Text below:
GMO

GMO stands for Genetically Modified Organism. To understand GMOs, we must first understand the history of our countries food sources and farmlands.

After World War II, the United States was left with an excess of petroleum that they no longer had a use for. They found that petroleum could be used as chemical fertilizer, and they marketed it as such. For the first time in history, farmers ignored the generational wisdom of good crop practices. They stopped letting their soil rest, they stopped rotating their crops. They forgot the hard lessons of the 1930’s Dust Bowl.

The farmers became convinced that fertilizing crops with chemicals saved time, increased yield, and created healthier, greener plants. The plants were greener, but they weren’t healthier – they were now weak and lacking major nutrients. (In fact, a tomato grown today has almost no lycopene left in it, compared to one grown in 1950.)
End of Text.
Given data below:
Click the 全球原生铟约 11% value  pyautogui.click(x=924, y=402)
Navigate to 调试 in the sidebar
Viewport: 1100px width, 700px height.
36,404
End of Given data.
Pick up the text on GMOs and American farming after its last sentence and continue it. The listing comes from a source unrelated to the text on GMOs.

Answer area:
Weak plants are more subject to disease and pests, so the solution became to add more chemicals – this time in the form of pesticides (which are essentially an antibiotic) – to the soil, and ignore the failing biology just underneath the surface. It was, and still is, an environmental version of exactly how we are treating disease in humans today.

The most widely used commercial pesticide is a glyphosate-based herbicide, called Roundup. Today, Roundup’s use is so profuse, that it has become impossible to avoid the effects altogether. In fact, 99.99% of Roundup never even hits a weed – instead, it’s found primarily in the runoff, and ends up in the water we drink and the air we breathe. In the southern United States, 75% of the air and the rain are contaminated with glyphosates. Before you even take a bite of food, you are being hit with an antibiotic every time you inhale.